Научное разграничение «личностного» и «ситуативного»
Существующее в реальном мире «смешение» диспозиционных и ситуационных влияний как раз и является той причиной, по которой основательные исследователи берут на себя столь тяжкий труд определения и количественного измерения индивидуальных различий в ситуациях, устраняющих явные ролевые ограничения и обязательства. По той же самой причине они заботятся о том, чтобы разные тестируемые индивиды оказывались в одной и той же экспериментальной ситуации.

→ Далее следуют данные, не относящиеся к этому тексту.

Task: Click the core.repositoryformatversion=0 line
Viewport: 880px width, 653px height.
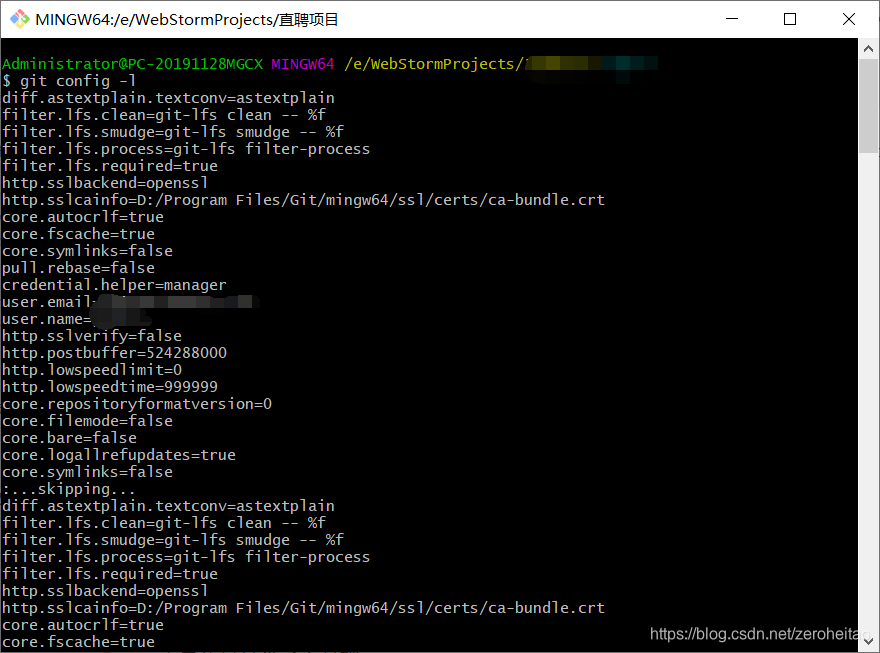Action: [x=137, y=404]
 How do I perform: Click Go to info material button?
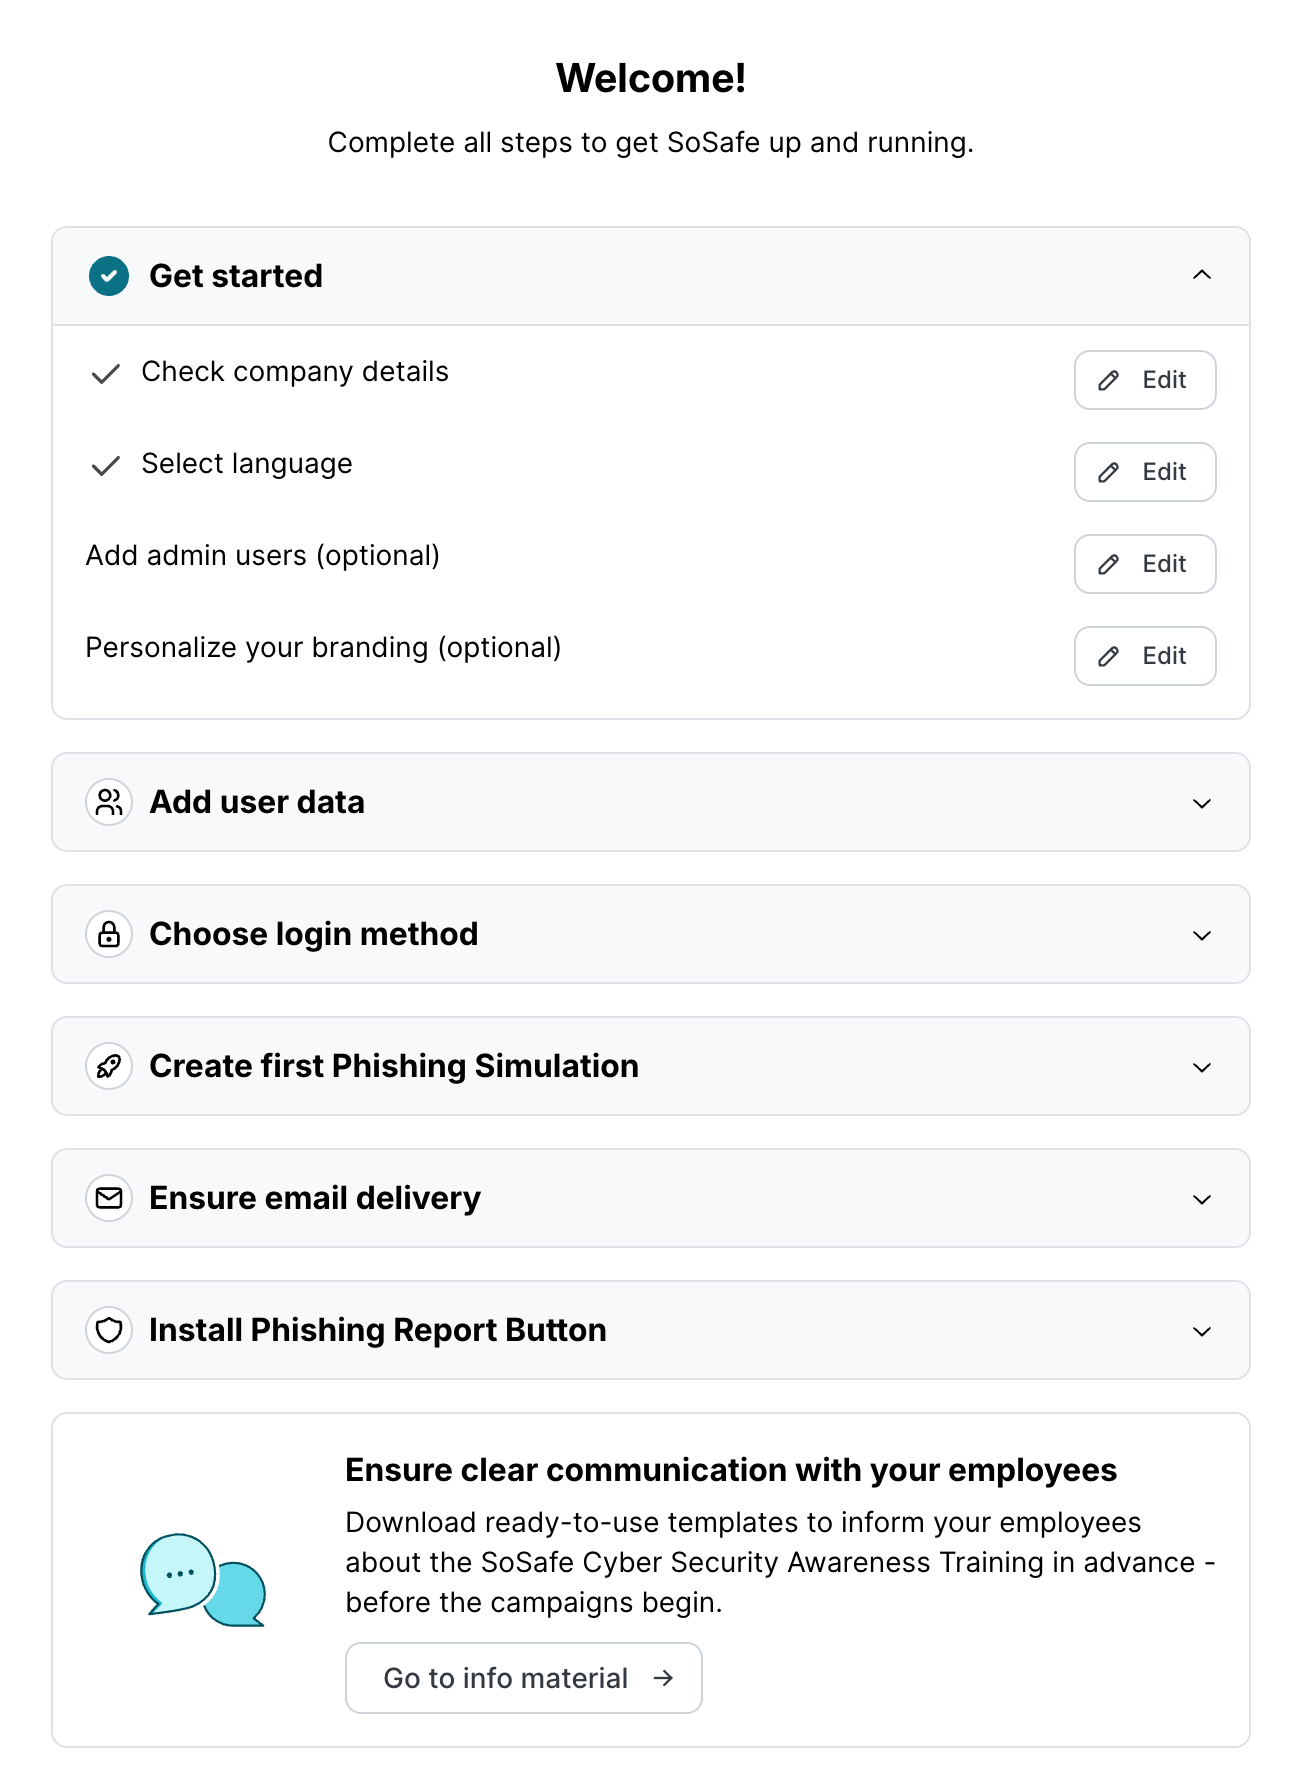coord(524,1678)
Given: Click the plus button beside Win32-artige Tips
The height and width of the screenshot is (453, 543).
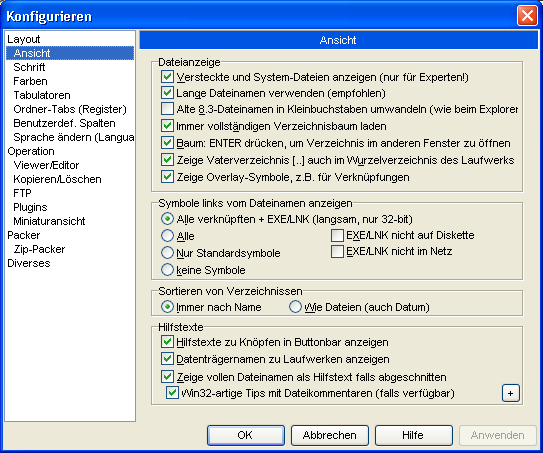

Немного найдется людей, неспособных усмотреть недостаток научной строгости и даже некорректность в утверждении о том, что Джейн более агрессивна или более импульсивна, чем Салли, которое сделано на основании простого подсчета случаев, имевших место на протяжении некоторого периода времени, когда та и другая вели себя агрессивно или импульсивно. Предположим, что Джейн провела целый день, разъезжая по Манхэттену в качестве водителя такси, а Салли помогала все это время жене преподобного Флетчера составлять композиции из цветов для предстоящей пасхальной службы в церкви одного из Лонг-Айлендс-ких пригородов. Предположим далее, что Джейн дважды огрызнулась, несколько раз выругалась, а однажды даже чуть не бросилась на кого-то с кулаками, в то время как Салли за это время лишь один раз издала некий звук, который со стороны можно было принять за недовольное фырканье, дважды пробормотала «что за напасть», случайно смахнув цветы на пол, и ни разу не испытала желания сжать кулаки.
К подобным различиям в объективных реакциях вряд ли можно отнестись всерьез как к бесспорным свидетельствам личностных различий. И не один рассудительный человек не проявил бы желания разрешить свои сомнения относительно применимости подобных тестов личностных качеств путем повышения уровня агрегирования, а соответственно и надежности наблюдений, следя, например, за Джейн и Салли на протяжении достаточно большого числа дней, когда Джейн продолжала бы водить такси по запруженным народом городским улицам, а Салли продолжала бы вести свое буколическое существование пригородной матроны. Иначе говоря, любой рассудительный человек, не говоря уже о рассудительном исследователе, признал бы (или по крайней мере должен был бы признать) глупостью разрешать теоретические вопросы, касающиеся личности, путем простого подсчета поведенческих проявлений двух отличающихся друг от друга людей, реагирующих на совершенно разные давления и ограничения, присущие их образу жизни.
Компетентные методологи, ищущие теоретически приемлемые, «чистые» методы характеристики личности, считают необходимым создание такой экспериментальной парадигмы, с помощью которой можно будет наблюдать за реакциями испытуемых на идентичные или по крайней мере сходные спектры ситуаций. В одних случаях этого можно добиться, используя группу индивидов, которые находятся, по сути, в одной и той же глобальной ситуации [например, призывников, проходящих «курс молодого бойца», или детей из летнего лагеря, о которых шла речь в исследовании Ньюкомба (Newcomb, 1929)] и впоследствии наблюдая их поведение в разнообразных, четко определенных жизненных обстоятельствах, естественным образом возникающих на протяжении дня (например, во время приема пищи, длительного похода или тихого часа). В других случаях эта цель достигается посредством преднамеренного вовлечения испытуемых в серию заранее спланированных ситуаций, при этом условия остаются неизменными и четко заданными (примером могут служить приемы Хартшорна и Мэя, искушавших своих испытуемых возможностью солгать или сжульничать, или методы Мишела, вынуждавшего детей выбирать между вознаграждением незначительным, но получаемым немедленно, и вознаграждением более существенным, но получаемым в будущем). Преимущество обеих методологий состоит в том, что они позволяют определить, насколько люди различаются в своей общей предрасположенности вести себя тем или иным образом, и выявить согласованность, с которой они проявляют эту предрасположенность в различных контекстах, где ролевые требования и другие внешние влияния полностью устранены либо поддерживаются неизменными.